ASUS may be one of the biggest component manufacturers around but it has yet to stamp its mark for cooling products. Many smaller firms specializing in cooling solutions have had great success but ASUS looks to continue rewriting its own uninspired history with yet another ambitious cooler, but there is actually something more to it than meets the eye. Does this towering ASUS Silent Square cooler have the street cred to attract the hardcore enthusiasts and the veteran overclockers?
We have seen some mighty frightening heatsinks in our time and ASUS' new Silent Square is right up there in the chart of outrageously humongous design. Standing upright, the block towers 14cm from the base, which means you must double check that your casing has sufficient clearance to accommodate the behemoth. Surprisingly, the ASUS cooler actually weighs less than it looks. 656 grams is not exactly insubstantial – although it did look quite dangerously unbalanced when mounted.
As with all air-cooled design, the ASUS cooler has a stack of radiating fins that are made out of lightweight aluminum fins to dissipate heat. Heat is sent to the fins to be radiated off via five copper heat pipes and these are connected to a polished copper base that is to be seated atop a processor.
Any self-respecting enthusiast-oriented cooler these days have got to pack LED lights. Judging by the proliferation of LEDs, it's almost as if enthusiasts are automatically attracted to flashy objects like a moth to a flame. The ASUS Silent Square gets full marks for sticking with blue LEDs, which is the hottest color for such products right now. You'll find a blue LED tucked concealed cleverly within the giant tower of aluminum fins.
This fan requires a 4-pin power connector, with the extra pin used for pulse width modulation (PWM) control, which basically means that the fan motor speed is variable depending on the temperature within the chassis.
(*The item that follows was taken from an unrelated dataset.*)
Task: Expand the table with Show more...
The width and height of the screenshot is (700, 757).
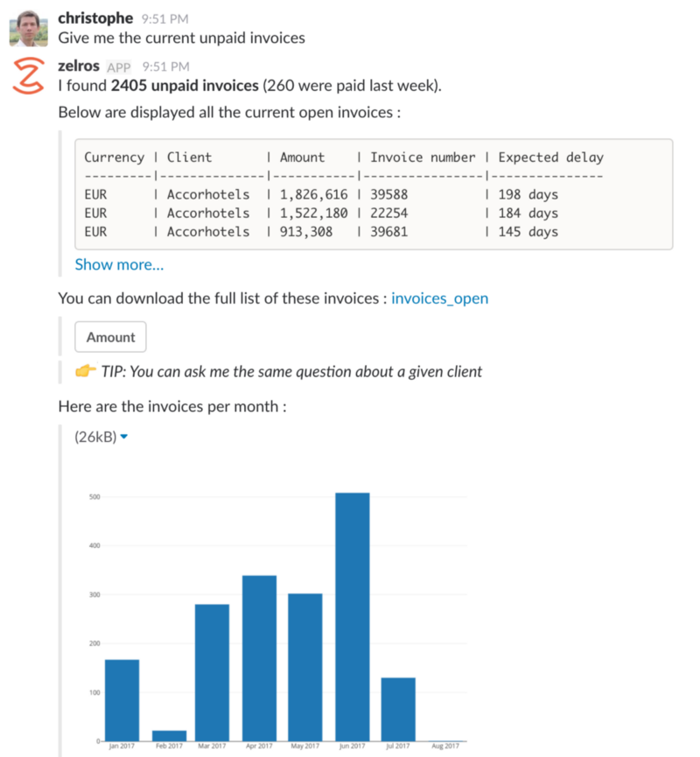Action: click(119, 264)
In other words, it's a smart fan.
A stated fan speed of around 1,800RPM and an operational volume that stands at a whisper-quiet 18db should provide enough clues as to how quiet the Silent Square really is. Yet, despite its low revolution, ASUS reckons its quiet cooler is capable of cooling power-hungry CPUs that guzzle up to 160W.
Finally, there is an airflow direction shield within the tower that forces the moving air generated by the fan such that it should pass by the onboard voltage regulating modules. It will no doubt have some beneficial effect on the surrounding motherboard components - though resultant effect may end up quite negligible depending on the layout of your motherboard.
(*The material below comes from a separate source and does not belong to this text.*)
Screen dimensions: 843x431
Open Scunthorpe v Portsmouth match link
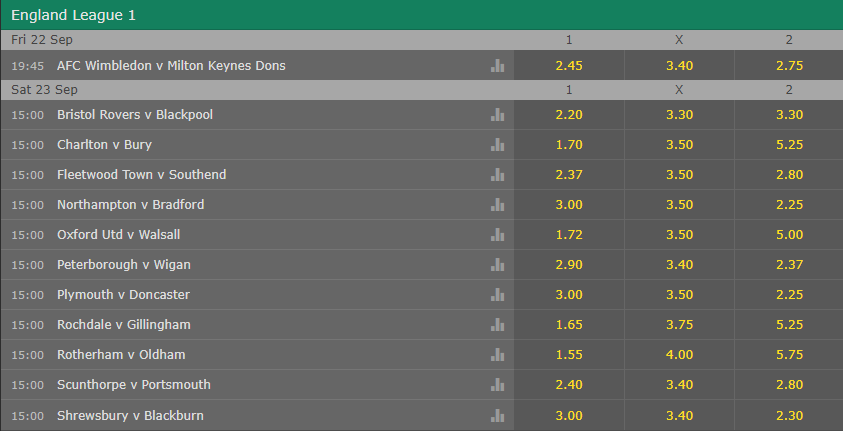pyautogui.click(x=134, y=385)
The intense competition between the Intel and AMD has led to some hardcore enthusiasts changing their systems altogether with every new major development. This will almost always necessitate a change in processor, motherboard and hence the CPU cooler too. That's where third party coolers like the ASUS Silent Square, with their universal retention brackets, are advantageous to consumers.
The only downside to such a design is that you have to remove the motherboard from your casing to install the backplate of the bracket. Since a new platform means a new motherboard anyway, this should not affect users unduly, unless of course you happen to enjoy changing coolers more often than you change hairstyles. As of now, the ASUS Silent Square works on all major platforms, including the recently launched Intel Core 2 Duo processors.
If looks can kill, the massive frame of the ASUS Silent Square that contains an array of aluminum fins anchored by a solid copper base and heat pipes certainly screams unabashedly its credentials as a powerful cooler. The low fan speed makes it worthy of its 'Silent' name while its versatility in system installation should find it broad acceptance among all current platforms. Available at an estimated retail price of US$44 (S$69), the ASUS Silent Square doesn't come cheap so only serious enthusiasts need apply.